(Given passage)
+ + + + + + +
Patterns of inheritance are how genes interact with each other. An individual gets a set of genes (chromosome) from each parent and the alleles for a gene can be different. Alleles can either be dominant, recessive, codominant, or incomplete dominant. One of the key points to understanding interactions of genes is the understanding of the terms homozygous and heterozygous. Homozygous refers to having two identical alleles at the same loci of a pair of chromosomes. If an allele is denoted by “A,” then a homozygous individual would be “AA,” meaning that both alleles at that loci on both chromosomes are “A.” If an organism is heterozygous for a trait, then it has two different alleles at the specific loci on its chromosome pair, making its trait look something like “Aa.”
Now that homozygousity and heterozygocity has been learned, it is easier to understand the characteristics of pattern of inheritance. For the previously mentioned dominant allele, it is expressed regardless of whether it is present either with another of its kind or with a recessive allele. In simple genetics, dominate alleles are usually denoted as capital letters. Recessive alleles are those that can be present in a heterozygous trait, but not expressed unless they are homozygous for the trait. Usually recessive alleles are denoted in lower case letters, like the little “a.” For the recessive allele to be expressed the organism’s alleles would have to be homozygous recessive, or “aa.” Therefore, a recessive allele can be present in an organism’s genotype without being observed in the phenotype if the organism is heterozygous for that trait. An example of dominate and recessive traits seen in humans is the unattached or attached earlobe. Unattached earlobes (image A) are the dominate trait for earlobes. An individual like the one in image A could be homozygous for unattached earlobes, “AA,” or heterozygous for unattached earlobes, “Aa.” The attached earlobes in image B are the recessive form of the trait and an individual with attached earlobes must be homozygous for the triat, or “aa.”
+ + + + + + +
(Stored lines)
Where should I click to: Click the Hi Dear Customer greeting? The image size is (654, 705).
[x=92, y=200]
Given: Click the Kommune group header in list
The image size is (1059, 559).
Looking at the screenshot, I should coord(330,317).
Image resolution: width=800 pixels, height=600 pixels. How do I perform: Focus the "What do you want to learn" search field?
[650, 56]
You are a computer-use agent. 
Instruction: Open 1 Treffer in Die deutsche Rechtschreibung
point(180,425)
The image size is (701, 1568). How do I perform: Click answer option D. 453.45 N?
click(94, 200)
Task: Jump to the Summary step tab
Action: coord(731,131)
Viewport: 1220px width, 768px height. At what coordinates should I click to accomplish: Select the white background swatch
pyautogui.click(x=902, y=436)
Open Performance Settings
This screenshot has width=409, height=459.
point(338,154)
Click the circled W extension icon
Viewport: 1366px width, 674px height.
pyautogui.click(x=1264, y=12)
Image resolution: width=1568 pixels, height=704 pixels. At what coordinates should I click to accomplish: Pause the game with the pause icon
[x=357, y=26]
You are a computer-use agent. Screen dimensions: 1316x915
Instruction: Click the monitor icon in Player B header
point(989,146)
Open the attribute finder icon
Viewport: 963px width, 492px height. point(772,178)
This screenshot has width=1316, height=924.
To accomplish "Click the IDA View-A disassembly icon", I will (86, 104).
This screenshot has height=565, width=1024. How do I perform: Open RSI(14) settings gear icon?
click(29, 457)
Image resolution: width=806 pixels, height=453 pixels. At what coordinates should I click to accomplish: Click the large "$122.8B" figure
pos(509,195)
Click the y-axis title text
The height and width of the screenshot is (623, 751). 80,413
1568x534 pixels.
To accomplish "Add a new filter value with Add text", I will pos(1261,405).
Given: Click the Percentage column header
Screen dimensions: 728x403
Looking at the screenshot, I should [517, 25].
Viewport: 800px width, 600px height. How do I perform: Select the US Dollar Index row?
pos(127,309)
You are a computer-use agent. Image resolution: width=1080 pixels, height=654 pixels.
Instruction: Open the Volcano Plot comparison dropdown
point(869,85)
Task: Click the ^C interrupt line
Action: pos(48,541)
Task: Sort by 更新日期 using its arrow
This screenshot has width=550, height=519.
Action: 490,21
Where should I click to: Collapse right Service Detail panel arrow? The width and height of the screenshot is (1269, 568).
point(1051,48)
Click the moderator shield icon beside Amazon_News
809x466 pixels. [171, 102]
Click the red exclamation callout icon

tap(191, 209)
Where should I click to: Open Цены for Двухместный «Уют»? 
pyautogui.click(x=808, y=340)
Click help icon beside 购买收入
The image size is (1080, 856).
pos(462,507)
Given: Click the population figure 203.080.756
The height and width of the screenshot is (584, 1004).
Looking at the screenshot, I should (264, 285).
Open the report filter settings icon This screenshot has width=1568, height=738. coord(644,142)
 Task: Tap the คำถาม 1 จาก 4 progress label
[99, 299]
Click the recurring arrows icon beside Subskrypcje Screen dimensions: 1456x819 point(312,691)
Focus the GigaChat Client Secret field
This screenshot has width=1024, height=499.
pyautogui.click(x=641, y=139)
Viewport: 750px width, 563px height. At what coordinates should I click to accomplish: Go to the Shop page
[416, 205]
+ + + + + + +
(Exercise tasks)
[A] According to the passage on patterns of inheritance, which earlobe form is the dominant trait?
[B] Please carry on the passage on patterns of inheritance from the point where it stops.
None of the stored lines are needed here.

(Results of the tasks)
[A] Unattached earlobes are the dominant trait.

[B]
Codominance is much like the name suggests, with the alleles for the trait both being expressed as they would without the other’s being there. An example of codominance in humans is the ABO blood type. Individuals with type A blood have the “A” antigen present on the outside of the red blood cell. An individual with type A blood may be “AA” or “AO,” because the characteristic of type O blood is that it does not have any antigens present on the red blood cell. For a person with type B blood, the same principle applies. A person with type AB blood has inherited an allele from one parent that is “A” and one parent that is “B” and both alleles are expressed normally, so the red blood cell has both A and B antigens present. A person with type O blood must be homozygous for “O.”
Incomplete dominance is a situation in which both of the traits are passed on to the next generation, but they are incompletely expressed of themselves when in the presence of the other allele. The snapdragon’s in the image below are “AA” for bright red and “aa” for white petals. When bred together, the resulting offspring is a blending of the colors, making it pink. However, the alleles for red and white are not diminished in the first generation, they are just incompletely expressed when the flower is heterozygous for the trait, “Aa.” The fact that the mating did not just have a blending effect can be seen in the second generation when two of the first generation “Aa” pink flowers are bred together and the bright red “AA” trait, the pink “Aa” trait, and the white “aa” trait can all be found in the resulting offspring.